Louis G Herman wrote about a similar concept in his book, Future Primal: “Thuru: the process by which things become “what they are not” and, in so doing, paradoxically, become more themselves… this is something similar to the dynamic interplay of yin and yang in Chinese philosophy or the unification of opposites in the flow of the Tao.

Western philosophy has a related concept in the dialectical exploration of the in-between – the flow of awareness from thesis to antithesis into the larger truth of synthesis, which in turn provokes a new antithesis. And so the beat of Thuru goes on, embodied in the shape-shifting trickster of mythology.” Wu wei comes from spontaneity. Spontaneity comes from Wu wei. It was not fire that Prometheus stole from the gods, it was Wu wei: the language of the gods. And the fire rages mightily on.

When we are caught in the ephemeral flow of Wu wei, we are caught in sheep-clothes with a wolf-heart, right-brain firing its tender nurturing toward imaginary ends while the left-brain stamps its iron bars of open-close linearity. Somehow a balance is maintained, despite the lock-down of rules, goals, and vicissitudes.

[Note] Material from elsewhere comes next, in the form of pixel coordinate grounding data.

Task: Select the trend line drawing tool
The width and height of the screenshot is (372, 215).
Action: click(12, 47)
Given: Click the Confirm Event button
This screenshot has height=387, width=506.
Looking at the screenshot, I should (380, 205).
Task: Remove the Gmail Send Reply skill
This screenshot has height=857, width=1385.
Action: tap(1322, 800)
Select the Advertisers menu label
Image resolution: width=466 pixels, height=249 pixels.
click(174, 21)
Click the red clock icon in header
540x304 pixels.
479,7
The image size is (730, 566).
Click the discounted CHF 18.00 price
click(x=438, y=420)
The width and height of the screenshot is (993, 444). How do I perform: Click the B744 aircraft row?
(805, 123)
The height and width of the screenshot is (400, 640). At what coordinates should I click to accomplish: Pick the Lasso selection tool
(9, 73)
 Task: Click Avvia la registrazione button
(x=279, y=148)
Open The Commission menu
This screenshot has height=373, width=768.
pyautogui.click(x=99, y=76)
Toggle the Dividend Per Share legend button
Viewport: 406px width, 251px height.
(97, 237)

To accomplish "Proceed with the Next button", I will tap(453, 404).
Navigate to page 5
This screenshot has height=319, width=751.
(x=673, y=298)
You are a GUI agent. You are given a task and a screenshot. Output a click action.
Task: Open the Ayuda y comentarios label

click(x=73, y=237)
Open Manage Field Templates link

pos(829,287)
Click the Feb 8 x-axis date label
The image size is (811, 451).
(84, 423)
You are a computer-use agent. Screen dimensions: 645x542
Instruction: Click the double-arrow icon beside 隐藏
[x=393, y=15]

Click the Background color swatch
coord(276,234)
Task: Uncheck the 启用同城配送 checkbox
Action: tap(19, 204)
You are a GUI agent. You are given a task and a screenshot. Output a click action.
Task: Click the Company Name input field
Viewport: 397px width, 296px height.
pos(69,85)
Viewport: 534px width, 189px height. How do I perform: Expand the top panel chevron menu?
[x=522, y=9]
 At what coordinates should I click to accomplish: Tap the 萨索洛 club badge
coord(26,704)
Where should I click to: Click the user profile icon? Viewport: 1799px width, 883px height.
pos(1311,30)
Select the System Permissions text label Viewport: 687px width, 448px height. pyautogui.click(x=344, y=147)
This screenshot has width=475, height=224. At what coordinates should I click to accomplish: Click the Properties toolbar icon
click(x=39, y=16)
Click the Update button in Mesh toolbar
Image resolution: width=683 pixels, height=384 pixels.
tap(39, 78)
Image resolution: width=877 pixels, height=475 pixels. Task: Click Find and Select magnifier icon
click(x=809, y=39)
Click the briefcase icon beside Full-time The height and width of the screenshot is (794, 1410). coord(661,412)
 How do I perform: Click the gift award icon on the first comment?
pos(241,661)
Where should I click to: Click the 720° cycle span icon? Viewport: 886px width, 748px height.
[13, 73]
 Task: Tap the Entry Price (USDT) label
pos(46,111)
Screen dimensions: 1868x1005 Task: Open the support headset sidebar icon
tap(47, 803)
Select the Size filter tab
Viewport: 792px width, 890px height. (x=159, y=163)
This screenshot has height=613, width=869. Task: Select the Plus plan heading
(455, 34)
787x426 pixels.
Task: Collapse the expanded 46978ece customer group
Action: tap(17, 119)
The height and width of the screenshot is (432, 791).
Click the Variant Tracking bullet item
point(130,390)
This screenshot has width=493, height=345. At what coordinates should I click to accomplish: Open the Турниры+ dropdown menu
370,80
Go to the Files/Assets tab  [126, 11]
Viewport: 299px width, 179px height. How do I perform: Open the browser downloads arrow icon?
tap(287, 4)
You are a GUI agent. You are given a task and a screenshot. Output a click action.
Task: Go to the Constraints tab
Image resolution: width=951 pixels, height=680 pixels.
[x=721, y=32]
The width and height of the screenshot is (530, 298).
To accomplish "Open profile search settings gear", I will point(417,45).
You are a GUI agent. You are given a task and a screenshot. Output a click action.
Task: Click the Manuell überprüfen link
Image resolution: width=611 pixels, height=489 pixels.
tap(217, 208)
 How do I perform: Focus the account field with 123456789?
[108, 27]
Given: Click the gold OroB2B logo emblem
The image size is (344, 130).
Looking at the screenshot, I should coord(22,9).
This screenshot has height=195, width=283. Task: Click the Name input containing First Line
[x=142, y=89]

A frivolity of life subsumes the condition, and a new world rises up from the traditional; an army of imagery dances across our imagination, across the observer’s imagination, tying knots into each others thought-stream using love-strings and slipknots, loopholes and bon mots; until there is a web of life living, ever-so-shortly, in the span of a few seconds of give and take, inhale and exhale, sleep and awake, life and death. It’s the magic of the flow state. It’s the all-cylinders-firing of “being in the zone.”

Like the great Jazz musician Charlie Parker advised to aspiring musicians, “Don’t play the saxophone. Let it play you.”